Scrutiny from the small Justice Department unit that enforces the law has ebbed and flowed over the years, lawyers said, depending on what scandals are making headlines.
“Then it comes out with a vengeance,” said Grayson Yeargin, a partner at the Jones Day law firm. “And right now, it’s probably more active than it has been.”
Lawmakers are considering new steps to beef up the 1938 law, and lobbyists are reading the fine print to make sure they aren’t in violation — a crime that could lead to five years in prison.
“There’s just no point in taking a chance on this stuff,” said one lobbyist who requested anonymity because he’s in the middle of updating disclosure forms to ensure compliance.
Lawyers said lobbyists generally had steered clear of brazenly flouting FARA, which was originally passed to flush out Nazi agents before World War II. In recent years, the law wasn’t a major source of concern on K Street, the traditional home of the capital’s top lobbying shops — sort of like driving over the speed limit because no cops are in sight.
Then came the indictment last October of Paul Manafort and Rick Gates, two high-powered business partners and political consultants who had served as chairman and deputy chairman, respectively, of Donald Trump’s 2016 presidential campaign.
Among the dozen charges they faced was one for not properly disclosing their extensive — and highly lucrative — work for the Kremlin-backed government in Ukraine. In all, prosecutors said, they moved more than $75 million through offshore accounts.

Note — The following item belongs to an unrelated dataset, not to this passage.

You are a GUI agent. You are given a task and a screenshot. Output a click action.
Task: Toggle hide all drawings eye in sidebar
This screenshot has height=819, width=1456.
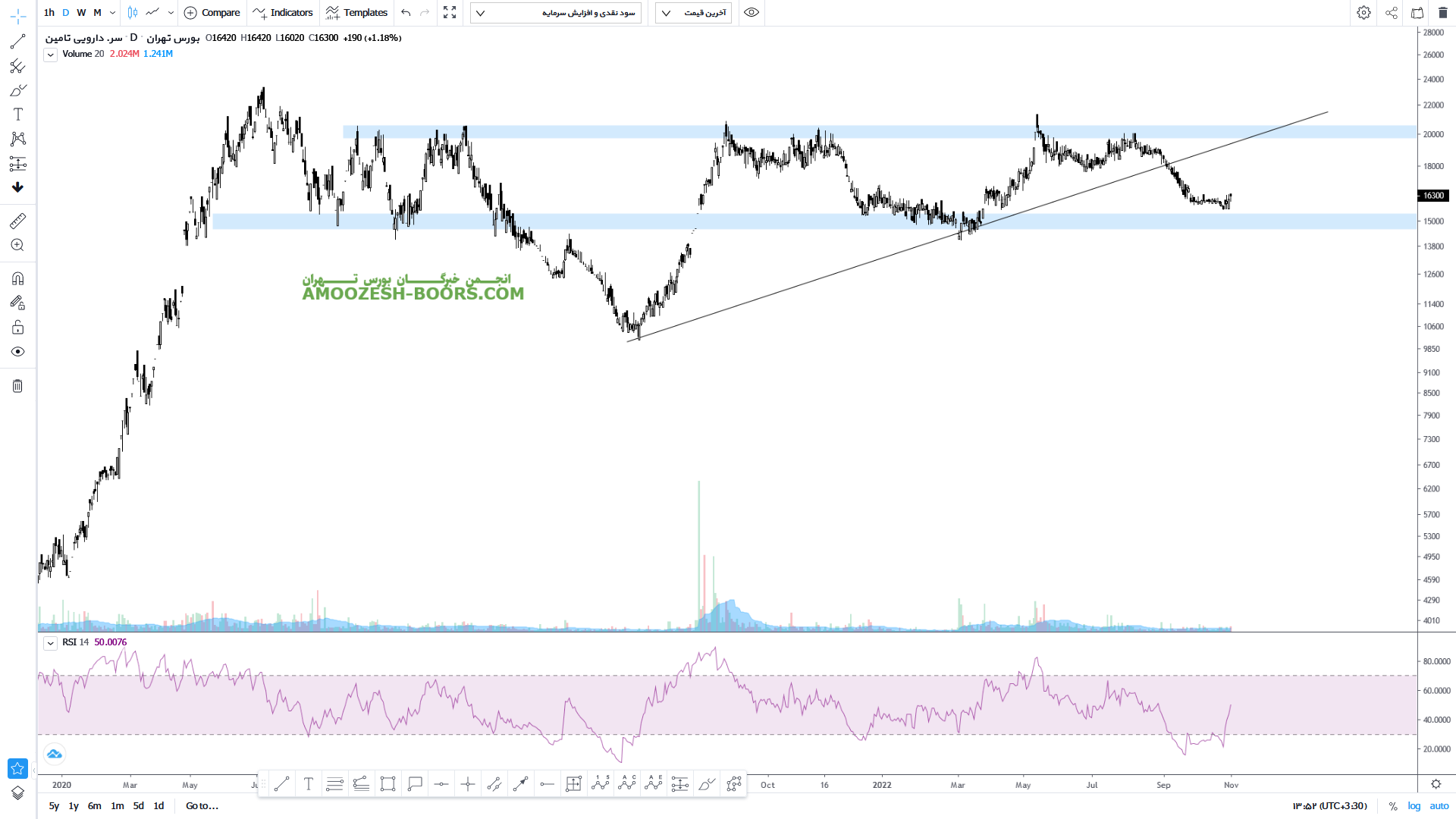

Gates pleaded guilty to two separate crimes last month in return for cooperating with the Mueller probe, and the other counts were dropped. But Manafort still faces the FARA charge plus nearly two dozen other criminal counts in Washington and Virginia. He has pleaded not guilty and the first trial is scheduled for Sept. 17.
Mueller also used the foreign lobbying law to pressure Michael Flynn, Trump’s former national security adviser.
In his plea agreement, Flynn admitted to lobbying for Turkey’s increasingly authoritarian government while working for Trump’s campaign, but without registering as a foreign agent. He wasn’t charged with violating FARA, however, and he pleaded guilty to a single count of lying to investigators about his conversations with a Russian diplomat.